Midnight Sky said:
I've displayed my talent for poetry at least twice here.
It's old stuff. I haven't written anything new in about 5 years. Lyrics come to my mind all the time, but I don't write them down.
There's no motivation.
In order for anything I want to do, or used to be to be worth it, people have to think I'm worth it. That's not really happening and I don't like doing something that is going to get swept under the radar because I'm not a "notable" person, or popular in some way. So should see how I get treated by the modding community for Skyrim. They take nothing I offer seriously because I'm not a famous mod author. It's very very debilitating.

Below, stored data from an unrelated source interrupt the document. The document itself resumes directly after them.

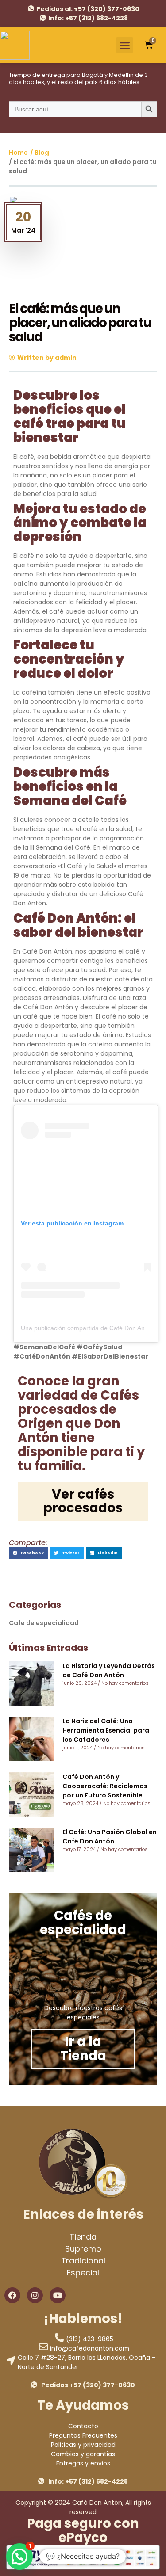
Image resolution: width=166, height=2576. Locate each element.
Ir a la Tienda (83, 2049)
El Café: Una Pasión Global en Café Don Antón (109, 1837)
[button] (124, 45)
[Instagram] (35, 2295)
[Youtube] (58, 2295)
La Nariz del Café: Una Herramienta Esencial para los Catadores (105, 1730)
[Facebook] (12, 2295)
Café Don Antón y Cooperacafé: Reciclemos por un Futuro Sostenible (104, 1786)
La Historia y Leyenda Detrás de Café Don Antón (108, 1670)
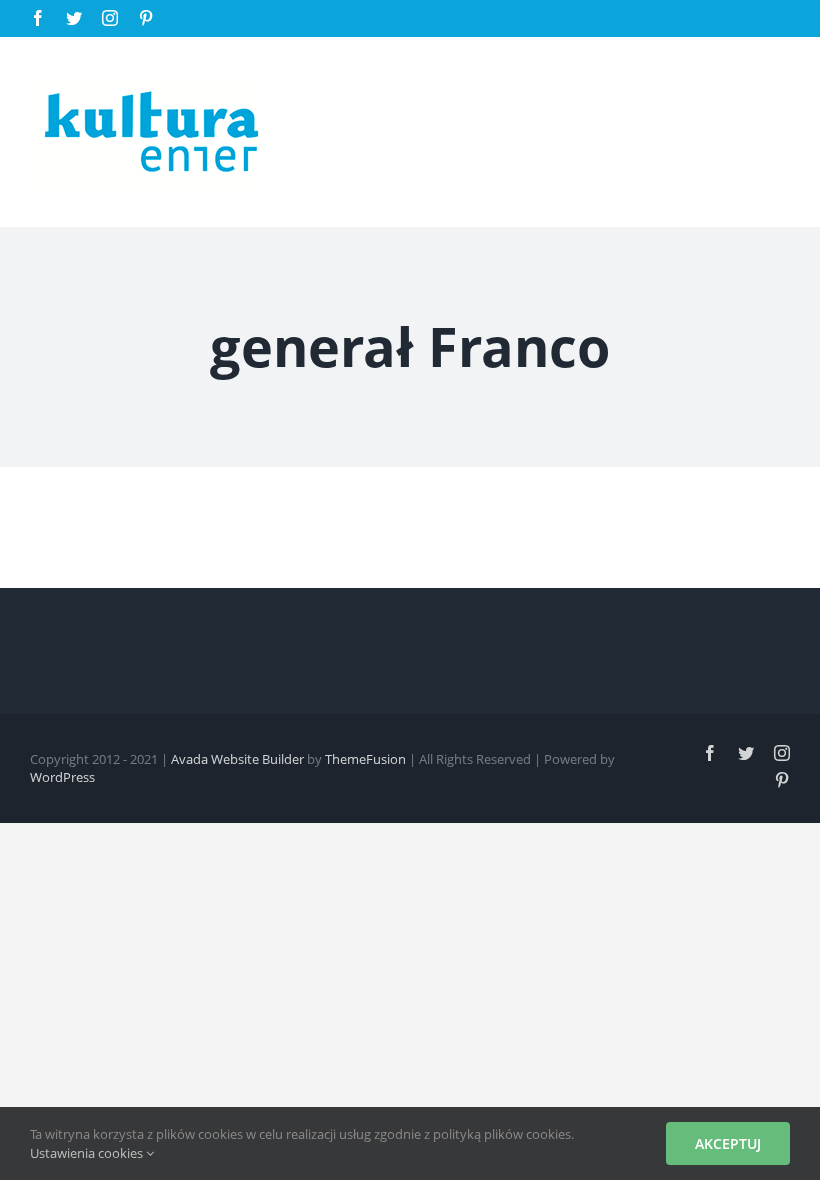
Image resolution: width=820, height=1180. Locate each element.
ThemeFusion (365, 759)
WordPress (62, 777)
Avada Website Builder (237, 759)
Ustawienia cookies (88, 1153)
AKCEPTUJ (728, 1143)
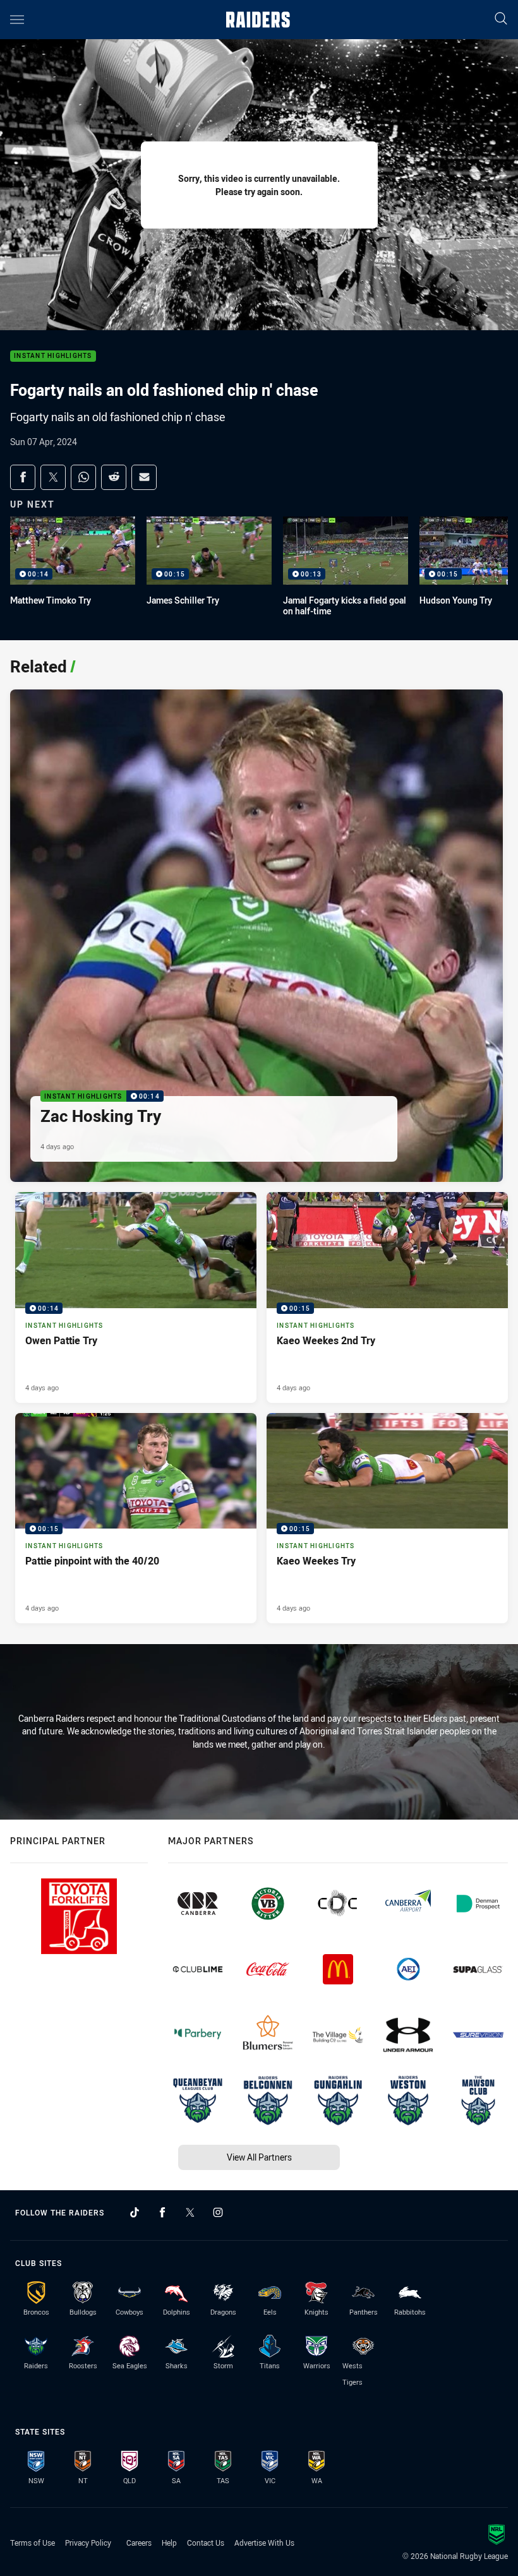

This also happens at work, and I get this from my mom a lot. If what I suggest does not "in theory" sound as if it will work.. it is dismissed automatically.
Oh yes, to quote what someone told me over facebook last year, "No one is going to care if you disappear because they don't value you".
I think I am done with this topic. There's not much more for me to say.
Sounds like negativity has got you down.
Being ignored by a modding community? I can relate, I studied games programming. I did modding for a server on zombie panic source. But people in general won't take my ideas seriously (curiously, I always find they're implemented later on).
It's sorta like this scene from Thunderbirds:
[video=youtube]
Brains proposes an airship, everyone laughs.
Then they build it.
It doesn't matter if they ignore you or not. If your idea definitely works and definitely solves the problem, you can sit smugly whilst they contort themselves trying to figure out 'some other way' (and I always love to watch people desperately try to avoid my solution in a futile effort). They will eventually fail because they aren't inclusive enough.
Then you can say 'I told you so'.
Eventually they learn (almost like dog training) to stop ignoring you and actually pay attention to what you say. You might get negative backlash, like the 'you're arrogant' comments (but to be frank if they had just listened I wouldn't have to point out how miserably they are failing their task: they are the arrogant ones because they think they can do things without including everybody).
Also, there's the 1/10 and 1/100 rule: on youtube, every 10 to 100 viewings will produce either one 'like' or one 'dislike' (10 viewings if the youtuber is popular, 100 viewings if they aren't). Which means there's a 99% of people who watch the video, but don't give an opinion. That doesn't mean to say they hated it, they may just not be bothered to voice an opinion (I can't be arsed to fight with youtube's 'log you out' system to log in to upvote one video).
So to speak, you might have a silent majority who appreciate your work who simply don't voice their opinion. Humans tend not to express appreciation (which is what I've found). The only way to know for sure is to stop doing something and to see if anyone panics or reacts. I went missing from a forum for a year, and when I came back, people I didn't even know were asking where I went.
So, don't worry if the popular (ad populum fallacy) people are jerkasses. Fame is short-lived. People who tread on other people to climb the ladder quickly find themselves on the bottom of it in due time. Skyrim will eventually become a defunct game in a few years time, replaced by some other game (in the same way Oblivion modding is now largely out of date).
Everything comes to pass.
As for poetry? Thomas Hardy, Simon Armitage. I particularly like their wordplay styles to convey a point of view that otherwise wouldn't make much sense (Thomas with the comment if he met a man in any other scene he wouldn't be shooting at him: that merely culture drives murder).
Poets often derive from their own personal experiences. You have fuel: make a fire.